Objective: Starting at the line that contains "The width and height of the screenshot is (600, 616)." and ending at the line that contains "Looking at the screenshot, I should click(x=1381, y=714).", turn those lines into a Markdown table with two columns, Number and Line. Number each line in order and leave out any blank lines.

++++++++++++++++++++

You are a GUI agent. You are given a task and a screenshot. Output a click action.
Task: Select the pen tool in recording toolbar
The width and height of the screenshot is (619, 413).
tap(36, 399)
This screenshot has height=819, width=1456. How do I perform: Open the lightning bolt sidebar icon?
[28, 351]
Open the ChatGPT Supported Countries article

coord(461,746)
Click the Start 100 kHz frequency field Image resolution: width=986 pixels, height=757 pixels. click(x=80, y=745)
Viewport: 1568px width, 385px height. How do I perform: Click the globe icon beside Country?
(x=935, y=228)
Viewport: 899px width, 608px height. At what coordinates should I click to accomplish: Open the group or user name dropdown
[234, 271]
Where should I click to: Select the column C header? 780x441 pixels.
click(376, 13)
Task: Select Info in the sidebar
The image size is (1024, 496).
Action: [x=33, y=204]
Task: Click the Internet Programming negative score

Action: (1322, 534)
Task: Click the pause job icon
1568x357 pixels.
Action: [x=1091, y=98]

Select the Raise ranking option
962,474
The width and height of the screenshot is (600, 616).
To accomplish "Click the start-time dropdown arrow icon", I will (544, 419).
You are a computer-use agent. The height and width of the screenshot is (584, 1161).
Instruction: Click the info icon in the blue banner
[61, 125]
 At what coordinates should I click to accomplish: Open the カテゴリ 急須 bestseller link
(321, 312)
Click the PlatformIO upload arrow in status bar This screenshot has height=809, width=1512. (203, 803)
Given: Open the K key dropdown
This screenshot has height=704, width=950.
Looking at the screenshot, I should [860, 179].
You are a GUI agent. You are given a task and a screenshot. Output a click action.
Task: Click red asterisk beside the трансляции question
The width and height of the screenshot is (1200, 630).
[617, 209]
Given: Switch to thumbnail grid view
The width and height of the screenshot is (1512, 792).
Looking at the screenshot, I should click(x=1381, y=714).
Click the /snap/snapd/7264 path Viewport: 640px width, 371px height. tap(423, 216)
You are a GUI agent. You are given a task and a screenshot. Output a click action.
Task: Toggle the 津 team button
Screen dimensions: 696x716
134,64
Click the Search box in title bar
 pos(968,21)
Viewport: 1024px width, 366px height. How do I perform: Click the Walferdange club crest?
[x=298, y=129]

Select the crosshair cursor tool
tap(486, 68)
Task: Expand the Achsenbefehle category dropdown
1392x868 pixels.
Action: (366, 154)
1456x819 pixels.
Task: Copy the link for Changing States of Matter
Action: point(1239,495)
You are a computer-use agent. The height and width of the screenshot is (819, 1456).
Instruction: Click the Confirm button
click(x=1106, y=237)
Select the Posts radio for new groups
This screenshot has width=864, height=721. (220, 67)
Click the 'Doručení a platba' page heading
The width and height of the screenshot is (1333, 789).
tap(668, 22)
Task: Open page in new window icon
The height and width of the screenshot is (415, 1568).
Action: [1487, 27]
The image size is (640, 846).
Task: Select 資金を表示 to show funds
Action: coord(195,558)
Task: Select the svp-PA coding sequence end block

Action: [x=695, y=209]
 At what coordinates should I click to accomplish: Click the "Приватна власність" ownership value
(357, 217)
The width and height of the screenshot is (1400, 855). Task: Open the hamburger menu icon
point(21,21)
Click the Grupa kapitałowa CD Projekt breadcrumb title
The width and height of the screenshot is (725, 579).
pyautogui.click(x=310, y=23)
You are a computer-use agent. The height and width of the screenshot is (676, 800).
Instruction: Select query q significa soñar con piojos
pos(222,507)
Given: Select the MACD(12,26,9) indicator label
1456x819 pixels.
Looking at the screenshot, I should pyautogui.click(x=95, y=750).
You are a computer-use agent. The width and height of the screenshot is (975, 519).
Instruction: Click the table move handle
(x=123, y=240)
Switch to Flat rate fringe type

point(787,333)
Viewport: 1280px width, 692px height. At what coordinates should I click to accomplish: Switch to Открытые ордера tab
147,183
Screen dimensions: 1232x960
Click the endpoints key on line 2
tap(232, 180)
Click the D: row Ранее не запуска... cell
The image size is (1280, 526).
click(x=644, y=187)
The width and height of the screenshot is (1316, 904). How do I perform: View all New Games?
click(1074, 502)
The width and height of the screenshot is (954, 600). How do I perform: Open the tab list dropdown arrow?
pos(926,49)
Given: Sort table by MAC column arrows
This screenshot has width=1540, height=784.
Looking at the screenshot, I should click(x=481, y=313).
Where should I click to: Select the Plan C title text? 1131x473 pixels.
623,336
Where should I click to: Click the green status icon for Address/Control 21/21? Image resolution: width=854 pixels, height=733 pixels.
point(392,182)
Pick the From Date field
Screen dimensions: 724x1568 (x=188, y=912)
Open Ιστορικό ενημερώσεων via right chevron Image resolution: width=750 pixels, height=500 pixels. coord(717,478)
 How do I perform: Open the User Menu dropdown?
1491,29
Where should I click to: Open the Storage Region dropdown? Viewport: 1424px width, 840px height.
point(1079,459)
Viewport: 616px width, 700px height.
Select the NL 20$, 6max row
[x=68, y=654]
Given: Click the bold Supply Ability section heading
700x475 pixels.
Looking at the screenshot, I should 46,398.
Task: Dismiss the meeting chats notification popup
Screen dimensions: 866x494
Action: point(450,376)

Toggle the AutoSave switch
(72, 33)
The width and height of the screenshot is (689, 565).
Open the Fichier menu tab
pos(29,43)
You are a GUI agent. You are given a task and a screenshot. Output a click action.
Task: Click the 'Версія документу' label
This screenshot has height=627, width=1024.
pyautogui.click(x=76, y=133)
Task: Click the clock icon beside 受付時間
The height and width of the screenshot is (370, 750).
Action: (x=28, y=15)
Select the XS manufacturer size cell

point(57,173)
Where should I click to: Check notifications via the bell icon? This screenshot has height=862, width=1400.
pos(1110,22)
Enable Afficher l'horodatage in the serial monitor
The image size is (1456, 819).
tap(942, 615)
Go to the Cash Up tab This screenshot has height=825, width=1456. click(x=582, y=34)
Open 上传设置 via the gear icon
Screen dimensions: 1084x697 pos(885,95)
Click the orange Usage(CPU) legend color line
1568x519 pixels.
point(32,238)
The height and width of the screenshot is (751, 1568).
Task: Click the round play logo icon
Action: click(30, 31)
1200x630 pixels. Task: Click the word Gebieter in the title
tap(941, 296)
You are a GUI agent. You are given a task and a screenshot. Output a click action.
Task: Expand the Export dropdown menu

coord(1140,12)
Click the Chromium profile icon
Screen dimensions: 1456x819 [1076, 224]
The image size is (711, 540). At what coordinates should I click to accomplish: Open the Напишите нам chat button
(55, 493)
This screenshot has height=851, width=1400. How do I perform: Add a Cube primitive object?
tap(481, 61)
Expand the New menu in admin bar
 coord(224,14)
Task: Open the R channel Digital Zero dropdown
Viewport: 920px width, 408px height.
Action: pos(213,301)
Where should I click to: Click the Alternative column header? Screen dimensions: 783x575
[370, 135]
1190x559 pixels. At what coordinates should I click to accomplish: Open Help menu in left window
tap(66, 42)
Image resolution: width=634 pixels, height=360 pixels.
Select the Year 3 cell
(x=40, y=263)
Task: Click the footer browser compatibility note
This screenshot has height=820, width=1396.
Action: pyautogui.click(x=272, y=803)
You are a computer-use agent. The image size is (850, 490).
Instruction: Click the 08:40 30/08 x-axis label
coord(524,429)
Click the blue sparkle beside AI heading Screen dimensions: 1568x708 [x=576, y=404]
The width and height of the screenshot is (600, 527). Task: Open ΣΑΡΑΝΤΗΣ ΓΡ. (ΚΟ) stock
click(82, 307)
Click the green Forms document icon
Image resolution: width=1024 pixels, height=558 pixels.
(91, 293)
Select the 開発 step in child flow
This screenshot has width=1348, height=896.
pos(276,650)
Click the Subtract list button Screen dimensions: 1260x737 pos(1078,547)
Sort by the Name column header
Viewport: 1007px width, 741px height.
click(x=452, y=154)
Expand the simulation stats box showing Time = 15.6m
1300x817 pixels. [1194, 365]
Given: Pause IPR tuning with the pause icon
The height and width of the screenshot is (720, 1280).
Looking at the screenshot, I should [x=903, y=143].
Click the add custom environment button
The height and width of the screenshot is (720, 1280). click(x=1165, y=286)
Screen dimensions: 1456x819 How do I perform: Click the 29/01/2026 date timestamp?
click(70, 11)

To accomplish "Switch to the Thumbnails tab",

++++++++++++++++++++

Problem solution:
| Number | Line |
|---|---|
| 1 | The width and height of the screenshot is (600, 616). |
| 2 | To accomplish "Click the start-time dropdown arrow icon", I will (544, 419). |
| 3 | You are a computer-use agent. The height and width of the screenshot is (584, 1161). |
| 4 | Instruction: Click the info icon in the blue banner |
| 5 | [61, 125] |
| 6 |  At what coordinates should I click to accomplish: Open the カテゴリ 急須 bestseller link |
| 7 | (321, 312) |
| 8 | Click the PlatformIO upload arrow in status bar This screenshot has height=809, width=1512. (203, 803) |
| 9 | Given: Open the K key dropdown |
| 10 | This screenshot has height=704, width=950. |
| 11 | Looking at the screenshot, I should [860, 179]. |
| 12 | You are a GUI agent. You are given a task and a screenshot. Output a click action. |
| 13 | Task: Click red asterisk beside the трансляции question |
| 14 | The width and height of the screenshot is (1200, 630). |
| 15 | [617, 209] |
| 16 | Given: Switch to thumbnail grid view |
| 17 | The width and height of the screenshot is (1512, 792). |
| 18 | Looking at the screenshot, I should click(x=1381, y=714). |